Bitteres Olympia-Ende mit Platz 42 - aber schon ein Jobangebot
Mit Platz 42 von der Großschanze verlief Katharina Schmids Abschied von der olympischen Bühne trist. Und so schnell wird die Skisprung-Rekordweltmeisterin nach ihrem Karrierende nicht ins Rampenlicht zurückkehren. Die Olympia-Fahnenträgerin peilt zwar eine Laufbahn als Trainerin an, aber vorerst nicht beim Deutschen Skiverband. Das erklärte DSV-Sportdirektor Horst Hüttel am Sonntagabend in Predazzo. "Es gibt Gespräche zwischen ihr und dem Skiklub in Oberstdorf. Sie möchte jetzt nicht gleich wieder irgendwie durch die Welt reisen, sondern eher mal zu Hause sein, beim Nachwuchs am Stützpunkt", sagte Hüttel: "Und da laufen Gespräche, sogar was eine hauptamtliche Stelle angeht. Und ich hoffe sehr, dass dies zustande kommt."
Gleichsam hofft Hüttel aber, dass die 29-Jährige in absehbarer Zukunft ihr Wissen beim DSV weitergibt. "Wenn sie dann ihre Lizenzen hat, in den nächsten Jahren, kann ich mir durchaus vorstellen, dass man sie mal wieder hier sieht", sagte er: "Das wird die Zeit zeigen, ob sie das selber will. Aber ich glaube, sie würde als Typ, als Mensch, als Persönlichkeit sehr viel mitbringen, um auch wirklich eine tolle Trainerin zu werden."
Regungslos nach heftigem Sturz: Schreckmoment beim Absprung
Mit einem heftigen Sturz hat Ski-Freestyler Elias Lajunen aus Finnland für einen Schreckmoment in der Big-Air-Qualifikation bei den Olympischen Spielen gesorgt. Der 18-Jährige verlor nach dem Absprung die Kontrolle und prallte mit dem Rücken auf die eisige Oberfläche. Lajunen ist der Sohn des dreimaligen Olympiasiegers und ehemaligen Nordischen Kombinierers Samppa Lajunen.

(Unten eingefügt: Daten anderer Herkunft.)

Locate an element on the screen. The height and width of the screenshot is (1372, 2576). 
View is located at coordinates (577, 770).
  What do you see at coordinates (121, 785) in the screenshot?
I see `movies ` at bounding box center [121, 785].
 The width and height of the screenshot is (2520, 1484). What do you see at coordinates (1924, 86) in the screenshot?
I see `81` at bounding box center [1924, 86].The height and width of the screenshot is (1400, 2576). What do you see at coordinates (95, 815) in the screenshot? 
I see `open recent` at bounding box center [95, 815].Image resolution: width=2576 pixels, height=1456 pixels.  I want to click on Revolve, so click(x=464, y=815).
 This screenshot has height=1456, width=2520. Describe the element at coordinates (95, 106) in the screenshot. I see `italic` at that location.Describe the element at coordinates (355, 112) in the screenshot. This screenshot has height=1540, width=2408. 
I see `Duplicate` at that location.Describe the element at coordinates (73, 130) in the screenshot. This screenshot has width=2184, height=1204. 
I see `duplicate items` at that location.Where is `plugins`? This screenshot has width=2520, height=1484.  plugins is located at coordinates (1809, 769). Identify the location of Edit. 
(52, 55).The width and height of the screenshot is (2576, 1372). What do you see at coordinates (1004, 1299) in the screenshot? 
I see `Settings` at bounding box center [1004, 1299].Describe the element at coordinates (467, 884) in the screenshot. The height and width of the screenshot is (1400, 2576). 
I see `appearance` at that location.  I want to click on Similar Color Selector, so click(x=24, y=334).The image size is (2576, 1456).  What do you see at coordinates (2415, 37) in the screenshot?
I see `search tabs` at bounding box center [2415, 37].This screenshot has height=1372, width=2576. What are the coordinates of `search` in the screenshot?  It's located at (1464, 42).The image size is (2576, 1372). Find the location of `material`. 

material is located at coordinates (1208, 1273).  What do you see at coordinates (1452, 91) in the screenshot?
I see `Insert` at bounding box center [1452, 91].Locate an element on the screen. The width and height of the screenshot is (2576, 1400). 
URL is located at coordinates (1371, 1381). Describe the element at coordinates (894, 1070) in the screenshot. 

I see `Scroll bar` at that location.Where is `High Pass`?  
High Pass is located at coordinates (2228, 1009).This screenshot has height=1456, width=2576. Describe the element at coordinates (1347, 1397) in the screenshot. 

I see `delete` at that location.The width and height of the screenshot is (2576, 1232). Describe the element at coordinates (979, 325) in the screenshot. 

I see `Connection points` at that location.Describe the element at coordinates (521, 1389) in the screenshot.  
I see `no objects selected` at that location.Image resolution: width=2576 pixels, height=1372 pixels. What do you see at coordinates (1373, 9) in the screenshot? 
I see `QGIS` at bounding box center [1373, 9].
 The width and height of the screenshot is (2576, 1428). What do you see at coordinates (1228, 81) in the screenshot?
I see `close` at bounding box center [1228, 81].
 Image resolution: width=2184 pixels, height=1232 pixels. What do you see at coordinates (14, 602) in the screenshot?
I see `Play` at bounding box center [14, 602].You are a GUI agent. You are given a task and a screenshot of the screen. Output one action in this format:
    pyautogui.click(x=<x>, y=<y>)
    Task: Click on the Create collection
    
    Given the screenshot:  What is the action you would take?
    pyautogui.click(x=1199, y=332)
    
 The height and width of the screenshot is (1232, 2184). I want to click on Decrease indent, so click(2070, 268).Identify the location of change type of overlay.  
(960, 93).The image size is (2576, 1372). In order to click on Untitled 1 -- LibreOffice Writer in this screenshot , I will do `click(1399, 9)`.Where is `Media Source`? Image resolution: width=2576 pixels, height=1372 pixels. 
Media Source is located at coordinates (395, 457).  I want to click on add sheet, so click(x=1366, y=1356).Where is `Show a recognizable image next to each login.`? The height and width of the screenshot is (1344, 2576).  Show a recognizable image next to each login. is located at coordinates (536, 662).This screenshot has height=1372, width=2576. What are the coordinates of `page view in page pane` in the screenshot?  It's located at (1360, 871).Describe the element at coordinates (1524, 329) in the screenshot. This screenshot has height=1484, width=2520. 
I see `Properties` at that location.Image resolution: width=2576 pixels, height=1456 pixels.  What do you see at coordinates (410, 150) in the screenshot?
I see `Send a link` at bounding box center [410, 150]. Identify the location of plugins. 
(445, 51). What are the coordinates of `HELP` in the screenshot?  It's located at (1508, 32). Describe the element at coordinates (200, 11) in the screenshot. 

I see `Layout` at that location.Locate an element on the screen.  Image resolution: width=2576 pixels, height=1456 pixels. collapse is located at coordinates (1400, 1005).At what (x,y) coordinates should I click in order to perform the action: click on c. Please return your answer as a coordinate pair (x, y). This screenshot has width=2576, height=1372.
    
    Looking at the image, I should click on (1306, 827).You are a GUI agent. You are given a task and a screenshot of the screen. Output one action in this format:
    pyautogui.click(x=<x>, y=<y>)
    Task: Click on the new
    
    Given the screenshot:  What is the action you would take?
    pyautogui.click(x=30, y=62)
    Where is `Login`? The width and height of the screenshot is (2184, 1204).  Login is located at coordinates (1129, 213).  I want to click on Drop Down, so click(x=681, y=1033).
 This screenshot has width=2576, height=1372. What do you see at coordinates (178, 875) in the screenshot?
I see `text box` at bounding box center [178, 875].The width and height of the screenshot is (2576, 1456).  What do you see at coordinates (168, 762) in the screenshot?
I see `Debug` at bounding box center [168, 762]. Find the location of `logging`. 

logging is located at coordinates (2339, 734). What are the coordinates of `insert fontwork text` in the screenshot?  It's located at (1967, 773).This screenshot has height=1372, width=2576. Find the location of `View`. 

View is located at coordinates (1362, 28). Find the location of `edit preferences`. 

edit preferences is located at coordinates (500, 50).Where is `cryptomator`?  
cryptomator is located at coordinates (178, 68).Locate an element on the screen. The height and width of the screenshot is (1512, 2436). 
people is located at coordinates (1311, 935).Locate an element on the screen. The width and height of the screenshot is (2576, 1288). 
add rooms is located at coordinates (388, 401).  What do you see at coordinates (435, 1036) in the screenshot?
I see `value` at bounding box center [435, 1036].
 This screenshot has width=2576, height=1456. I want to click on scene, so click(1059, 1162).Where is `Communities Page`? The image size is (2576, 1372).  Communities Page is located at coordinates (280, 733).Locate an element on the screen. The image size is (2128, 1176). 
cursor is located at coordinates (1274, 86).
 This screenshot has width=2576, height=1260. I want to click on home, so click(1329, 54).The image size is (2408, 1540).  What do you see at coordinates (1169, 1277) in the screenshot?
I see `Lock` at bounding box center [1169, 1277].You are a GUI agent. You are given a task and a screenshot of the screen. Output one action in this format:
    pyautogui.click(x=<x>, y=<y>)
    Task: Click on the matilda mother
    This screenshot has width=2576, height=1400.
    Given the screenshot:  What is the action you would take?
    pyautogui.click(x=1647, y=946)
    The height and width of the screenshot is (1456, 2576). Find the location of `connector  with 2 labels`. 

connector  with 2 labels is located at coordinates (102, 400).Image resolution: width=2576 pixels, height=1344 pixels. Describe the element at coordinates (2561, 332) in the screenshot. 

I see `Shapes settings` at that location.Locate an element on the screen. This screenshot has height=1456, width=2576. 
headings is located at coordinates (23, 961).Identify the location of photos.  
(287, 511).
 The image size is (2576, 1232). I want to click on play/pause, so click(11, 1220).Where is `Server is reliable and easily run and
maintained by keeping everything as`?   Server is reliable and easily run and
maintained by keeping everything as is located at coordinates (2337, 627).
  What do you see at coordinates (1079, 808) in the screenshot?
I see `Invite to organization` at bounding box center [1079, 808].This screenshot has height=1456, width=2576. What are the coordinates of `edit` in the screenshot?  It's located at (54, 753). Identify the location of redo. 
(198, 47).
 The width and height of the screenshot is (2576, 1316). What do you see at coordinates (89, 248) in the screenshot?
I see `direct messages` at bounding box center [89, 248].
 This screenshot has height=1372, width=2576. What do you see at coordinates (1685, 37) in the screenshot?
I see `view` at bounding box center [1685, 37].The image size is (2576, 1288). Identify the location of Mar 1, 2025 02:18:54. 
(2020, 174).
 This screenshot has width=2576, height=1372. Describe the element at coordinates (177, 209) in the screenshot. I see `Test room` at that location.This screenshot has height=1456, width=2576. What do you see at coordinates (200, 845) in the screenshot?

Zunächst blieb Elias Lajunen regungslos liegen, dann wurde er nach einer medizinischen Behandlung und unter dem Zuspruch der Zuschauer in einem Schlitten abtransportiert. Dabei streckte er den Daumen nach oben - ein erstes Zeichen der Entwarnung. Lajunen nahm anschließend nicht mehr am Wettbewerb teil.
Beim Big Air geht es darum, nach einem Sprung über eine große Rampe Tricks in der Luft zu zeigen und sicher zu landen. Punkte vergibt die Jury unter anderem für den Schwierigkeitsgrad, die saubere Ausführung, die Höhe und die Landung.